◆ **Exercise goal**: State how many lines of the entries hold the string "thumbnail", and nothing more.

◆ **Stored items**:
>>>

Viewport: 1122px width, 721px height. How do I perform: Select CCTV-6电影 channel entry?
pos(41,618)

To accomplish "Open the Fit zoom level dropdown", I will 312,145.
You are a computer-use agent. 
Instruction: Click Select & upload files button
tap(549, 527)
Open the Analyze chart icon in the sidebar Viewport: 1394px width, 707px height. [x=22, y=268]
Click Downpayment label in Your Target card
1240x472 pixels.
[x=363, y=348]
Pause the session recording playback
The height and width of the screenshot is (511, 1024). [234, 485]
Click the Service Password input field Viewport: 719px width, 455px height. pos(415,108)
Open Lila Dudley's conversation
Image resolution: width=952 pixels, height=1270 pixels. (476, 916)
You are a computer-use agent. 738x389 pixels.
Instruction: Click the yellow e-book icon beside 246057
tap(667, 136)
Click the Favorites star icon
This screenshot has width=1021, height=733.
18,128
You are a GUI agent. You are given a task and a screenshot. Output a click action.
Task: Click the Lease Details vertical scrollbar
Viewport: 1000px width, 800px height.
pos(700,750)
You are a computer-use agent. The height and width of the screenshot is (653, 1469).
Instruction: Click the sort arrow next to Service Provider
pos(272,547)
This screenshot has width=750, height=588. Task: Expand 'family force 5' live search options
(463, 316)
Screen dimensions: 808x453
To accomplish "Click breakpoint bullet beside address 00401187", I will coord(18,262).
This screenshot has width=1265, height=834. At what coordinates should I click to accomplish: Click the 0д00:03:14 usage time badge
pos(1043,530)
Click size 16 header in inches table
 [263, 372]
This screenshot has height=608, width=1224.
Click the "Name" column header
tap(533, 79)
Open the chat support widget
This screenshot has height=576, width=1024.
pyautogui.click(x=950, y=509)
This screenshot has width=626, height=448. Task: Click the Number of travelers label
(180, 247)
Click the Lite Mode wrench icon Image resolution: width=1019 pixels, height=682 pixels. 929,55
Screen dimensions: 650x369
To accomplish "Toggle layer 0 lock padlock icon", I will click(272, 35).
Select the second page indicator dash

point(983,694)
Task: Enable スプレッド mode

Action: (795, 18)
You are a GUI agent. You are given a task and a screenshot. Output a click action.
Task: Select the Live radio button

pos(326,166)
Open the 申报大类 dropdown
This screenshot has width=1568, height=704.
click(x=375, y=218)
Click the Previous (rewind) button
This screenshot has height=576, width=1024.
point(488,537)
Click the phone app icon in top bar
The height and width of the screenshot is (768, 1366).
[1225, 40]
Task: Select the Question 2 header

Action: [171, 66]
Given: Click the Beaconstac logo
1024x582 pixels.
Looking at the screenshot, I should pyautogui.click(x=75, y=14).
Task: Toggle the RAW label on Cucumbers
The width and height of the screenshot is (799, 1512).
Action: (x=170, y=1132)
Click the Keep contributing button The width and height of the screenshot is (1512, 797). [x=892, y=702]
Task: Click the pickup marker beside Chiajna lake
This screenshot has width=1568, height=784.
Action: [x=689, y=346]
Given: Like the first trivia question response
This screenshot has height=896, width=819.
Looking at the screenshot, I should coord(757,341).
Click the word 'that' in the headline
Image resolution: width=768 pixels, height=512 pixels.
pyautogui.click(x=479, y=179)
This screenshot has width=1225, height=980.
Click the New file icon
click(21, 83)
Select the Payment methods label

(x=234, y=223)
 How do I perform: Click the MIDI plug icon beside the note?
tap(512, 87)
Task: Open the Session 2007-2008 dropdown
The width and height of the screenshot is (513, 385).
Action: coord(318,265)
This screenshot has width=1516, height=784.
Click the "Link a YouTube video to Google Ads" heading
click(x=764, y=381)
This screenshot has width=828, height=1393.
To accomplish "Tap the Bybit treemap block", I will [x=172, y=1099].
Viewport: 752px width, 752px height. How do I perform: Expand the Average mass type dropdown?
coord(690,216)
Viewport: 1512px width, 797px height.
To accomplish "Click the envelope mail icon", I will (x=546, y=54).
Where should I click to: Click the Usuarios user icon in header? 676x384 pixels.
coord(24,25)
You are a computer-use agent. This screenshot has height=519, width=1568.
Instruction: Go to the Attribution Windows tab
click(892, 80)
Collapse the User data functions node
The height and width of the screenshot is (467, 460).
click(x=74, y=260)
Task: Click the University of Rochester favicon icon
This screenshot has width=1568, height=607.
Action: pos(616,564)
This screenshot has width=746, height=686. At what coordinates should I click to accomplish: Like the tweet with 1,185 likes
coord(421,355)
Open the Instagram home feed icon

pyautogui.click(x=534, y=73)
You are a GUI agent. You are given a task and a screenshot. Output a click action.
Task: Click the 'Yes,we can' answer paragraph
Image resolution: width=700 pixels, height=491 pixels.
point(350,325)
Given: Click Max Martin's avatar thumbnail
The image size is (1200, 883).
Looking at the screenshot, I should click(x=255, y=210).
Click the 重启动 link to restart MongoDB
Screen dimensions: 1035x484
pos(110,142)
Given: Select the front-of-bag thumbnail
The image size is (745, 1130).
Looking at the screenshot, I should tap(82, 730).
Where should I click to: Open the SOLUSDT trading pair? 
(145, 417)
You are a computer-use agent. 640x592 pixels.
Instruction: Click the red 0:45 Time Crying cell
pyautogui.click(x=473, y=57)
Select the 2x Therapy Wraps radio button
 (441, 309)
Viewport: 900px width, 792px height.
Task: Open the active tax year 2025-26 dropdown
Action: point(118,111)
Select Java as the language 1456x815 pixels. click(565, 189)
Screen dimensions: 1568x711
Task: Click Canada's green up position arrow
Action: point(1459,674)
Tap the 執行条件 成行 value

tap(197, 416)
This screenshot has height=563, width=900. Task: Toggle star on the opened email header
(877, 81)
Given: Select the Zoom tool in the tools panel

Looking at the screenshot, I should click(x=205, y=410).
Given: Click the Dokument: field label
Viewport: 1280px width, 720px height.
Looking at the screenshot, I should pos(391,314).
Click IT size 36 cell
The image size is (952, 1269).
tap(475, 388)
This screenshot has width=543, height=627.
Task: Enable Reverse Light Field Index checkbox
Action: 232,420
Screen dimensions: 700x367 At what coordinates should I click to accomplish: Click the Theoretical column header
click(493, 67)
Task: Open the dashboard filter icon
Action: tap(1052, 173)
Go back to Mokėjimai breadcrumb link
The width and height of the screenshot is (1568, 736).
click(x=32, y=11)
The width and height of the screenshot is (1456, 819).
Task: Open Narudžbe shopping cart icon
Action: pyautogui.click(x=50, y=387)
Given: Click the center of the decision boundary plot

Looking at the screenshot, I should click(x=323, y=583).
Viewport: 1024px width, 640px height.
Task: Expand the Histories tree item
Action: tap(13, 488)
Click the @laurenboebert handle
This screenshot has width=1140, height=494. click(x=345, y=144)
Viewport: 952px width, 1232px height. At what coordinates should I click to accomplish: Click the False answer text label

<<<

◆ **Output for this task**: 2